### Passage:
The limited data on effectiveness contrast with accumulating data suggesting a number of harmful medical effects of marijuana on users . Recreational marijuana use has been linked to several adverse health outcomes including addiction, impaired cognition, and mental illness [9, 12]. Additionally, recent evidence suggests that recreational marijuana use may be associated with both cardiovascular and cerebrovascular events [13-15], and frequent use has been associated with increased risk of myocardial infarction [16, 17]. Research studies have also demonstrated that recreational marijuana uses is associated with subarachnoid hemorrhage, intracerebral hemorrhage, and acute ischemic stroke [18, 19]. A recent review examining medical use of the three approved cannabis-based medications and ingested marijuana found that adverse effects included a major increase in cardiovascular-related adverse effects such as tachycardia, orthostatic hypotension, hypertension, palpitations, paroxysmal atrial fibrillation, and peripheral vasodilation . The effect of marijuana use on short- and long-term health outcomes in cancer patients is less clear. In oncology settings, most studies to date have focused specifically on marijuana use among advanced cancer patients [6, 21]. Therefore, the magnitude of side effects due to marijuana could not be accurately assessed. More research is needed to elucidate the potential adverse and beneficial effects of marijuana use on health outcomes [10, 20].

### Supplied information:
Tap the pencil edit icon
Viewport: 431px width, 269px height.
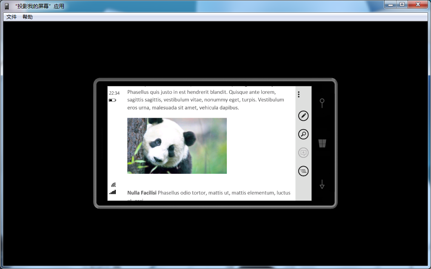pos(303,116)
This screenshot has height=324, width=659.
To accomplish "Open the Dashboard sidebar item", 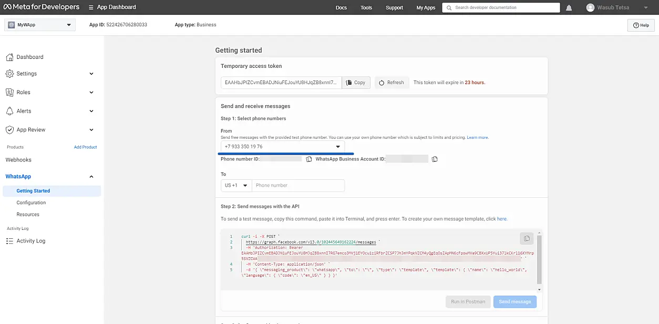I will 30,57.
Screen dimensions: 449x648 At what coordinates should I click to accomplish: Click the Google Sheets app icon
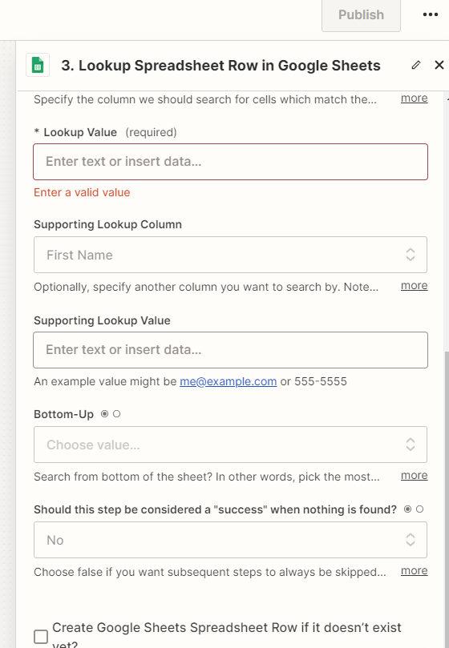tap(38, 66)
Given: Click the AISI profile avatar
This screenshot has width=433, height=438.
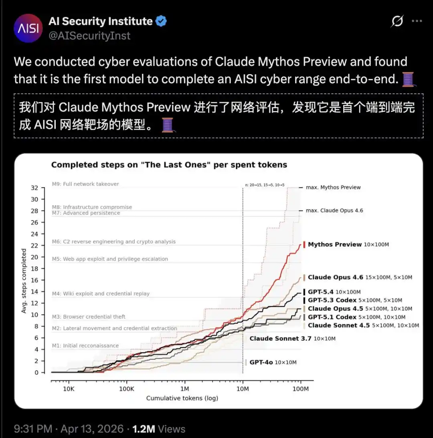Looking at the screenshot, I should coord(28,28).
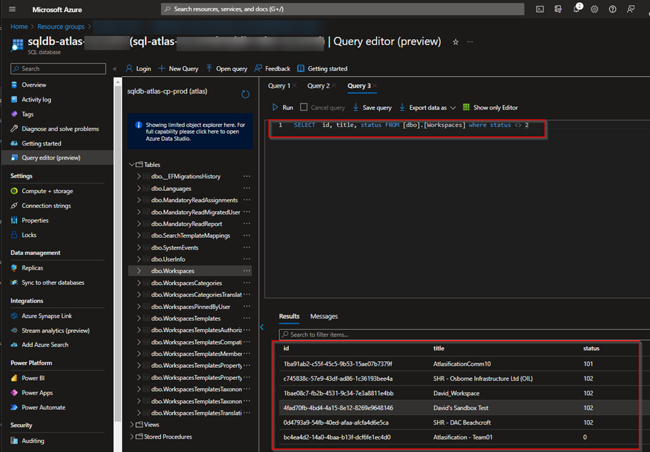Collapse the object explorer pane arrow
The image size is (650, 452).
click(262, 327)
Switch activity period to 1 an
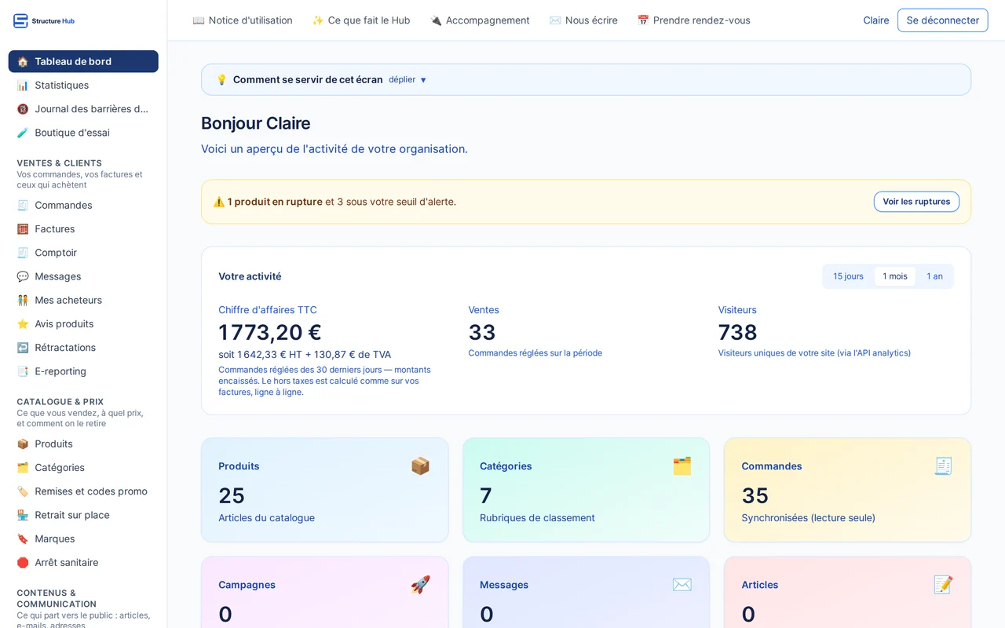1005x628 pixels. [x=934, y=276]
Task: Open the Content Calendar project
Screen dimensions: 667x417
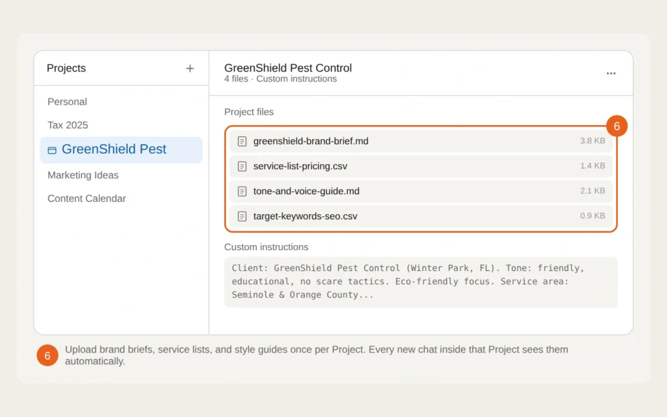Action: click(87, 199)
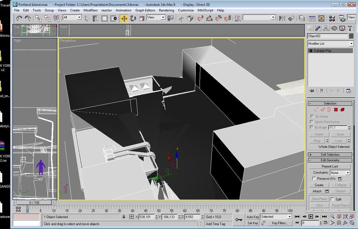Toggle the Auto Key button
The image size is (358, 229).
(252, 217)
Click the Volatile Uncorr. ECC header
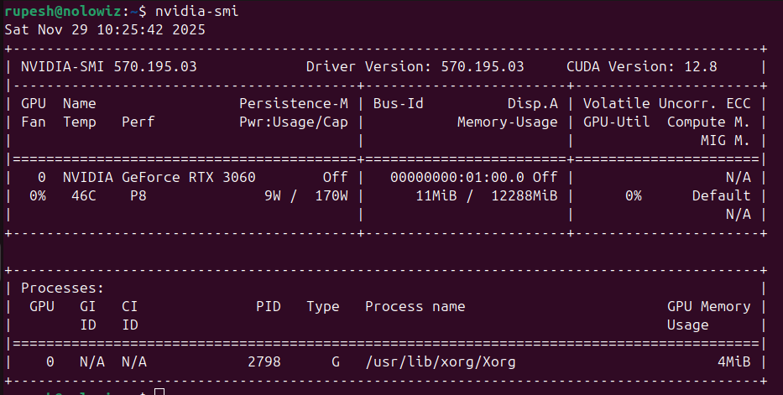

### Tasks and exercises:
(A) What has frequent marijuana use been associated with an increased risk of, according to the passage on marijuana's health effects?
(B) Please write the next few sentences of the passage on marijuana's health effects, continuing after its final sentence.
The rows are separate material and have no connection to the text on marijuana's health effects.

### Task-by-task outputs:
(A) Myocardial infarction.

(B)
In view of the rapidly increased use of marijuana among cancer patients who are already at significantly increased risk for treatment-related cardiovascular and pulmonary toxicities [22-25], it is important to examine the relationship between marijuana use and other health outcomes. Thus, the purpose of this study was to assess the prevalence of marijuana use among hospitalized patients with and without a primary cancer diagnosis, and its association with health outcomes. By utilizing data from the large Nationwide Inpatient Sample database, we are able to examine relatively rare events, using clinical data to document diagnoses of cancer and marijuana uses.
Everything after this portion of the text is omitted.